Return, exactly and with nothing added, the line with "The height and" together with all lines after it through the end of the data below. No pictures belong in the copy.

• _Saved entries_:
^^^^

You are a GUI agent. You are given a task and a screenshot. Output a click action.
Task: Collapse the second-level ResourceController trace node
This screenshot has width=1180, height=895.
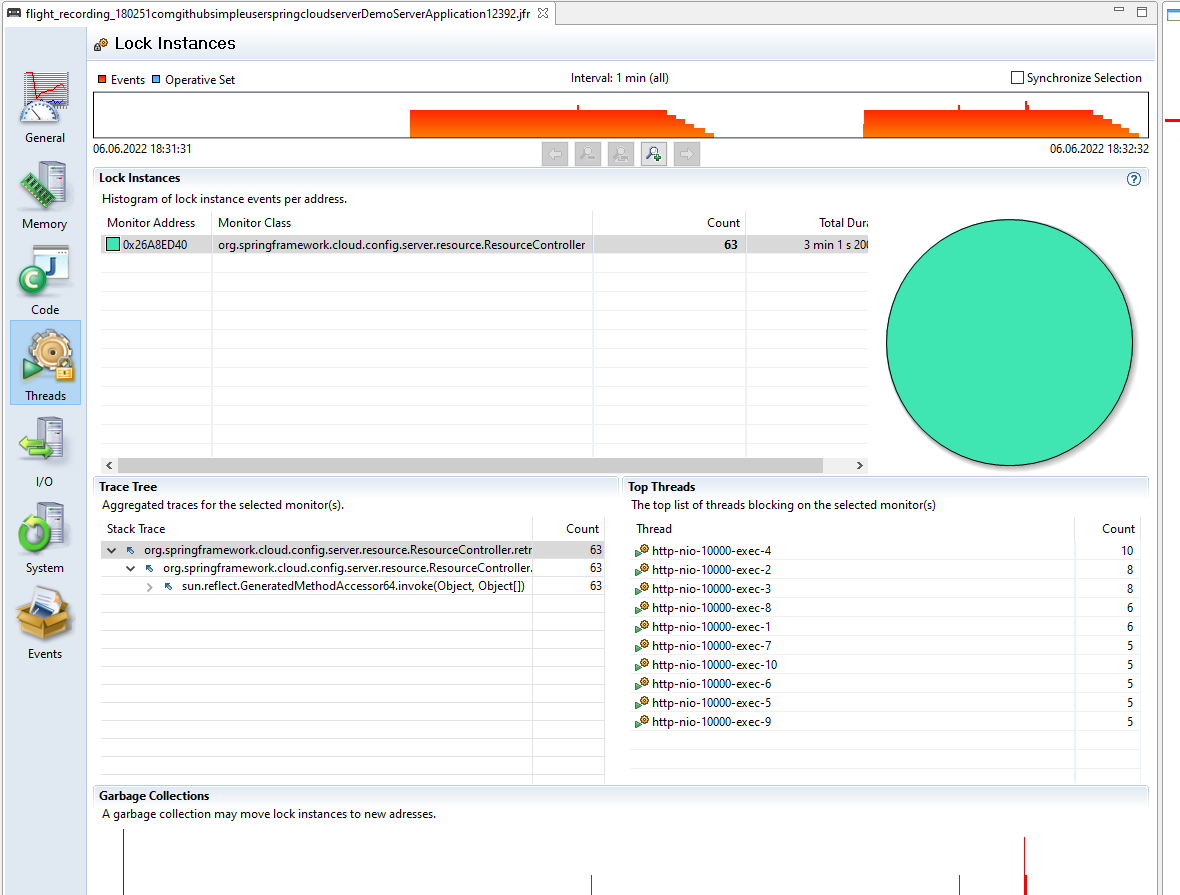tap(130, 568)
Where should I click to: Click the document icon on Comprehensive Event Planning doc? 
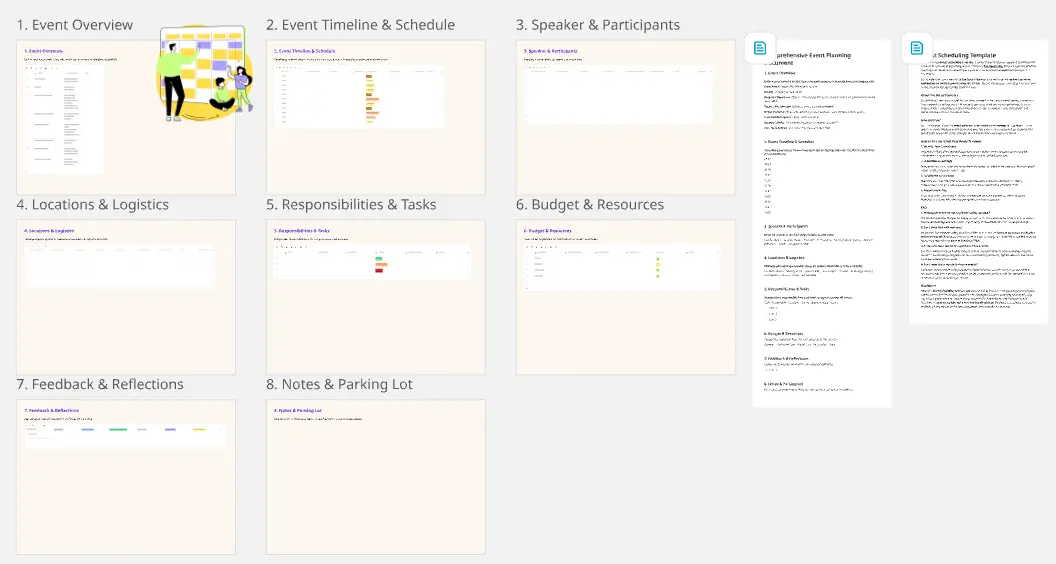(x=760, y=48)
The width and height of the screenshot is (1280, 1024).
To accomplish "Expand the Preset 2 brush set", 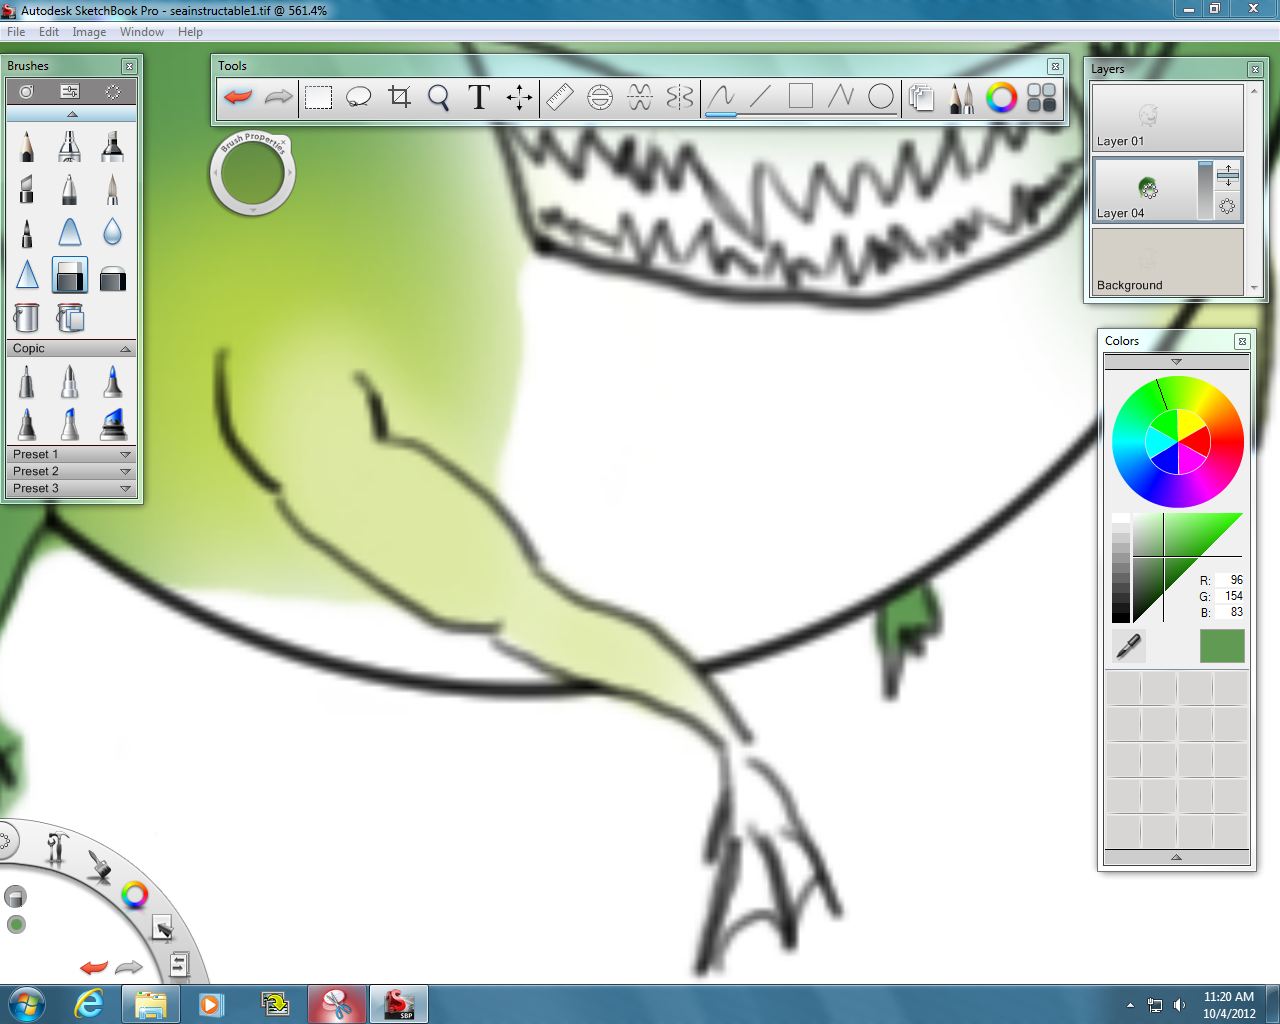I will pyautogui.click(x=70, y=471).
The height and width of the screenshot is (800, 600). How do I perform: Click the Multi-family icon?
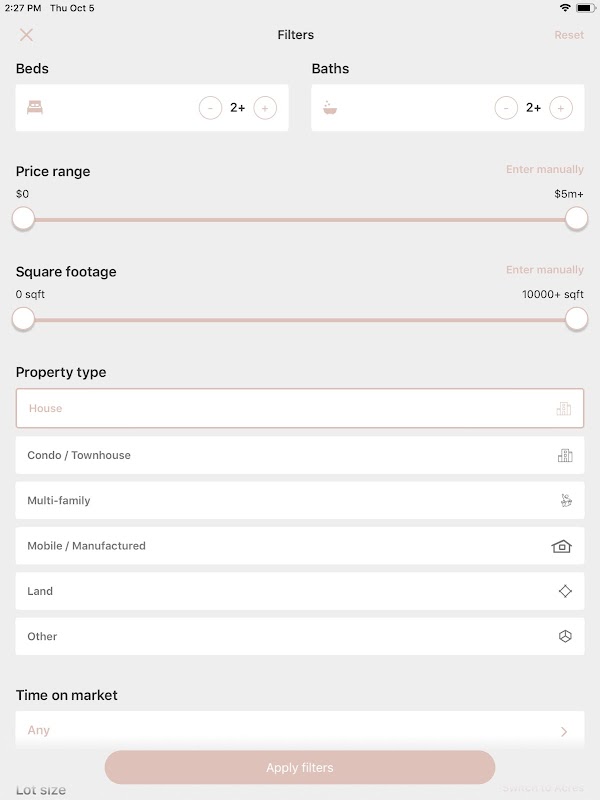(565, 501)
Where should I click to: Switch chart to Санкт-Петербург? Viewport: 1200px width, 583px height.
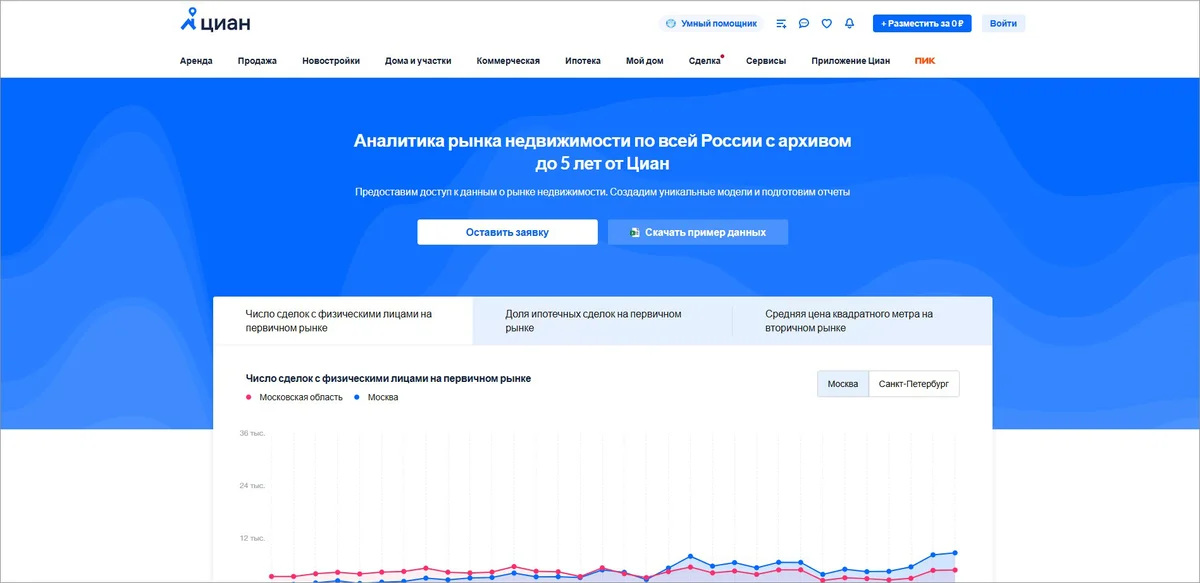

^^^^

• _EXERCISE SOLUTION_:
The height and width of the screenshot is (800, 600). How do I perform: Click the Multi-family icon?
(565, 501)
Where should I click to: Switch chart to Санкт-Петербург? Viewport: 1200px width, 583px height.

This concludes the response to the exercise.